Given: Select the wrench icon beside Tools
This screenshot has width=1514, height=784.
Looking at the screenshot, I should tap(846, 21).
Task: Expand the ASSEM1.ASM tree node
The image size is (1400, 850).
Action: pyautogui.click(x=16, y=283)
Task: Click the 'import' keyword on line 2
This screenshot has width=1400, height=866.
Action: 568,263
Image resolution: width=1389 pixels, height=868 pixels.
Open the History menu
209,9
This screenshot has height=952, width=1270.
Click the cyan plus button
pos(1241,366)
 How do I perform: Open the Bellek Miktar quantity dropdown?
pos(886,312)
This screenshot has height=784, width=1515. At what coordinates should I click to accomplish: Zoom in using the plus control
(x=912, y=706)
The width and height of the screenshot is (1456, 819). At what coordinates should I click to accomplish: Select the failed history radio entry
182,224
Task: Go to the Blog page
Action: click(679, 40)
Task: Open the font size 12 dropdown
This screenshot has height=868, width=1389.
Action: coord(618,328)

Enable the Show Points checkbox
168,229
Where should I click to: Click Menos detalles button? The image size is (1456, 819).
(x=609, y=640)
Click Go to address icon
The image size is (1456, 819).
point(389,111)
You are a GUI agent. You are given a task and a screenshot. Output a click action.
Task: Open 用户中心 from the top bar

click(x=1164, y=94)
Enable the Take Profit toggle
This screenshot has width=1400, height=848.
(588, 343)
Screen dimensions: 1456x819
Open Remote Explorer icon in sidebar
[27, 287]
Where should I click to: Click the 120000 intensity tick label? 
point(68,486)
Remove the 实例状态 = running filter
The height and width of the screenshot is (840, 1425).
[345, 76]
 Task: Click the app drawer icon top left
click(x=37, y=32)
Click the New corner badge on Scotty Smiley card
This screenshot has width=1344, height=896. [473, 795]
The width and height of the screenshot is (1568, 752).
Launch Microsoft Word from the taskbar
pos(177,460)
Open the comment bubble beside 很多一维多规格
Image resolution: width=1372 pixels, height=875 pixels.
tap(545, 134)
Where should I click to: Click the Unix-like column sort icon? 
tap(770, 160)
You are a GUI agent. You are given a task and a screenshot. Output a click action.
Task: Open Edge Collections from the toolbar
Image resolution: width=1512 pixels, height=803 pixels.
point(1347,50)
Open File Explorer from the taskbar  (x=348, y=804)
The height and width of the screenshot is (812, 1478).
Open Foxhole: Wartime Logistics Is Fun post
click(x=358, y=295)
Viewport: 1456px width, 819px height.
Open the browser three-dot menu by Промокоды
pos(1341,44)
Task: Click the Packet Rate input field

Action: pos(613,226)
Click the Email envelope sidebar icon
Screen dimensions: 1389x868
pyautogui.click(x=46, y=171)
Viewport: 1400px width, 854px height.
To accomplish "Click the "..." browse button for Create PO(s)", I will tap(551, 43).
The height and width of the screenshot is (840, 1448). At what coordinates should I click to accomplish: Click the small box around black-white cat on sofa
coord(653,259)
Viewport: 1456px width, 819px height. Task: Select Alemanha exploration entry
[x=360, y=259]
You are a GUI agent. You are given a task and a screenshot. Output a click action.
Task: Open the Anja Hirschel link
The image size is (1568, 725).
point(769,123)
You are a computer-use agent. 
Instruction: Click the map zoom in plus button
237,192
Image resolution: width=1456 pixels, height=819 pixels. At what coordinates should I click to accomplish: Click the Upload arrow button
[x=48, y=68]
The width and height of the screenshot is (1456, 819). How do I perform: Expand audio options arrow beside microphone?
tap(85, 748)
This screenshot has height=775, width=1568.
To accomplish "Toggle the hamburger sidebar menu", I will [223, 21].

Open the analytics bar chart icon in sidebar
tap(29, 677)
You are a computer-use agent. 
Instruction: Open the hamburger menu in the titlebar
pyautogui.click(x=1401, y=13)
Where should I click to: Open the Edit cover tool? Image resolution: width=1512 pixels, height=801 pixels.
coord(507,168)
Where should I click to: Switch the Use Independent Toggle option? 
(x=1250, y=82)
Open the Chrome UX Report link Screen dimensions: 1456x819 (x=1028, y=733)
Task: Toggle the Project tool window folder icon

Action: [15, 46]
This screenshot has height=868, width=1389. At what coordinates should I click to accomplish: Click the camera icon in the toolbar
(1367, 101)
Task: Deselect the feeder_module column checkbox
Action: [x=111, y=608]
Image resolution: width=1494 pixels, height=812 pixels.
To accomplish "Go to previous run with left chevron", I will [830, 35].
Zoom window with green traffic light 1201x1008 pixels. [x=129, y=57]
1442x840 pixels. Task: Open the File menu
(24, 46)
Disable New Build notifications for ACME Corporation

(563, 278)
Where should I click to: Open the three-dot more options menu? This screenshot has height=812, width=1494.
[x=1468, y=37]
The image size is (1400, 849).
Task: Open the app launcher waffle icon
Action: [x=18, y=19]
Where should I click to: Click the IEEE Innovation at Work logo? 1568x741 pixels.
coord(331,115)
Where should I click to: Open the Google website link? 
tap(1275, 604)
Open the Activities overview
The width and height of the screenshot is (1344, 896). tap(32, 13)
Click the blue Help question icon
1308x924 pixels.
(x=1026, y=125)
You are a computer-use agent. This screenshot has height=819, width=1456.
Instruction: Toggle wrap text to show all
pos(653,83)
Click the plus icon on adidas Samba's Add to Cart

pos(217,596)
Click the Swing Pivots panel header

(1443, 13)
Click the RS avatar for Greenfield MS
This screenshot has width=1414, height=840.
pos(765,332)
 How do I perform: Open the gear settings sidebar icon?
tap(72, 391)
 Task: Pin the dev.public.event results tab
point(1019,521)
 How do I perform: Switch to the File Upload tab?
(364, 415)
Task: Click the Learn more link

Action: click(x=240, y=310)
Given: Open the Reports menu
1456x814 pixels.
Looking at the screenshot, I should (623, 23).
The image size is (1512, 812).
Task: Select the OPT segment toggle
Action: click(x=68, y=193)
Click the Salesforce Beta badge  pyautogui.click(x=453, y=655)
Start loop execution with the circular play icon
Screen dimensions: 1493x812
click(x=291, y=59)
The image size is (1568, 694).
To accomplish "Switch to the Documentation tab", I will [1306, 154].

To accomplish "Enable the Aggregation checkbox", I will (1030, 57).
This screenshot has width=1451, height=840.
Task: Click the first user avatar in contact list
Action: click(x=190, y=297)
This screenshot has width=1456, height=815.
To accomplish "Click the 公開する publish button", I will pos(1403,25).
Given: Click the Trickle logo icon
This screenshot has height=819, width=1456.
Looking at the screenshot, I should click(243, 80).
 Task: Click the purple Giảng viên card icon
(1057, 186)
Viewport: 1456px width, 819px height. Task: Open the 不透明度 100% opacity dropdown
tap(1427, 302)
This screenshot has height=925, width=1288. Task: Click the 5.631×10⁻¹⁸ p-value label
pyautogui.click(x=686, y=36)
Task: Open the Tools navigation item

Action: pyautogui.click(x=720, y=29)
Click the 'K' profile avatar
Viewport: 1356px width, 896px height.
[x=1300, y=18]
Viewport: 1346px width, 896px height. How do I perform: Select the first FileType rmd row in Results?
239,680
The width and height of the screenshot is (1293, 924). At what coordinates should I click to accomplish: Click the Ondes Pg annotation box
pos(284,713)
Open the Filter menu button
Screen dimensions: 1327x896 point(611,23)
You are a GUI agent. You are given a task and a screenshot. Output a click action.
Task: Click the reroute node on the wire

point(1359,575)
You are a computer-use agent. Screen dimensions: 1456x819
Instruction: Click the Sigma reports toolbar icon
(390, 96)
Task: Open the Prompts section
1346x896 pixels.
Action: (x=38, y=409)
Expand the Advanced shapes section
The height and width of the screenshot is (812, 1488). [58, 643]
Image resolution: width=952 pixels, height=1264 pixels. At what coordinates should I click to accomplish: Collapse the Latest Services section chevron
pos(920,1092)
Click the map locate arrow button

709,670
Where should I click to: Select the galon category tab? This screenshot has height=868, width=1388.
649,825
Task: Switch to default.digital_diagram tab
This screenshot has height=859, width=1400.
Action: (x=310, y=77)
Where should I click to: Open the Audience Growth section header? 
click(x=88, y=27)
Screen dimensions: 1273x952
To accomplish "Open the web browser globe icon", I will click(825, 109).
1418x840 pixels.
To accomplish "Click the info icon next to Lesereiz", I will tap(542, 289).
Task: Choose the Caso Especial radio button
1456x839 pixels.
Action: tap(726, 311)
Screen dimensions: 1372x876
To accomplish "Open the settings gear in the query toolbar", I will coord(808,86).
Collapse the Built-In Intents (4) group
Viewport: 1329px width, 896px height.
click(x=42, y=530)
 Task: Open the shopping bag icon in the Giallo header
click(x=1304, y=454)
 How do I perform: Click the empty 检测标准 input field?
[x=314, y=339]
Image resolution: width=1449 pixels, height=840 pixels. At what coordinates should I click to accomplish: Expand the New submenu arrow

--- Your task ---
Out of the material above, gather each line where "computer" appears.

--- Expected answer ---
You are a computer-use agent. 
You are a computer-use agent. 
You are a computer-use agent. This screenshot has height=819, width=1456.
You are a computer-use agent. Screen dimensions: 1456x819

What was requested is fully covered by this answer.